TXT 레코드(도메인에 임의의 텍스트 값을 연결하기 위한 표준 DNS 레코드, RFC 1035)는 요즘 주로 두 가지 용도로 쓰인다. 하나는 이메일 인증(SPF·DKIM·DMARC), 다른 하나는 도메인 소유권 검증이다. 이번처럼 외부 서비스가 "이 도메인을 정말 너희가 다루느냐"를 확인할 때 TXT를 요구하는 경우가 흔하다.

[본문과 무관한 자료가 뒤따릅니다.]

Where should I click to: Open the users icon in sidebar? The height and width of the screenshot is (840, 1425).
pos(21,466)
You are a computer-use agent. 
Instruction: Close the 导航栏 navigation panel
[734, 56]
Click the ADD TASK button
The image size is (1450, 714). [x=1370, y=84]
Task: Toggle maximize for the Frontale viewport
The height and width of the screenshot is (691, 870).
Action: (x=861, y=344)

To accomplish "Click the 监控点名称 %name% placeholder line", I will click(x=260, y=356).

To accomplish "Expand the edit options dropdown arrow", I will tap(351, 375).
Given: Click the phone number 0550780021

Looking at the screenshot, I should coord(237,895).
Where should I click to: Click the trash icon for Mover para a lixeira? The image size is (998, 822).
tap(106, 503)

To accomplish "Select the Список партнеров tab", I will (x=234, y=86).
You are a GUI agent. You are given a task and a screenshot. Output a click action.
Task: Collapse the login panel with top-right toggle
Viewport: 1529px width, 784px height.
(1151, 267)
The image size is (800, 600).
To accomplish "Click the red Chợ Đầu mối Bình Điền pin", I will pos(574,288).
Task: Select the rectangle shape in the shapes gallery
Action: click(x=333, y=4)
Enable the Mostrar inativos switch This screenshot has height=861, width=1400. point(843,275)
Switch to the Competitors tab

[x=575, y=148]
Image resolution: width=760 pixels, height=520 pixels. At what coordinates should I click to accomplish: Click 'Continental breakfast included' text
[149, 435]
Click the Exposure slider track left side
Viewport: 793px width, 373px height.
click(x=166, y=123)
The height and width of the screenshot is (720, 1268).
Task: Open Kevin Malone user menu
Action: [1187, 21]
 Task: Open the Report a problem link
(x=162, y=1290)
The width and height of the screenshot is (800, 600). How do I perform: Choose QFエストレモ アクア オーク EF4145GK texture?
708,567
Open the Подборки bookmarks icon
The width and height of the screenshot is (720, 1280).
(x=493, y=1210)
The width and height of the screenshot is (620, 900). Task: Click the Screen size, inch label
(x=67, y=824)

Vercel은 한 도메인을 한 팀(또는 개인 계정)에만 연결할 수 있다. 다른 계정에 이미 등록된 도메인을 추가하려고 하면 _vercel.<도메인>에 vc-domain-verify=... 값의 TXT 레코드를 추가해 소유권을 증명하라고 요구한다. 검증이 끝나면 도메인 소유권이 자동으로 새 계정으로 이전된다. Vercel은 이 흐름을 "Add Existing → Verify & Claim"이라고 부른다.

도메인이 두 곳에 나뉘어 있었다

당시 운영 중인 도메인은 총 4개였다. 메인 도메인은 Route 53에 hosted zone(특정 도메인에 대한 DNS 레코드를 모아두는 AWS의 단위)을 만들어 권한 네임서버를 Route 53으로 위임해둔 상태였다. 나머지 3개(접근 시 메인 도메인으로 리다이렉트되는 보조 도메인)는 도메인을 구매했던 호스팅 사이트의 DNS 관리 화면에서 레코드를 관리하고 있었다.

그래서 TXT 등록은 두 곳에서 나눠서 했다.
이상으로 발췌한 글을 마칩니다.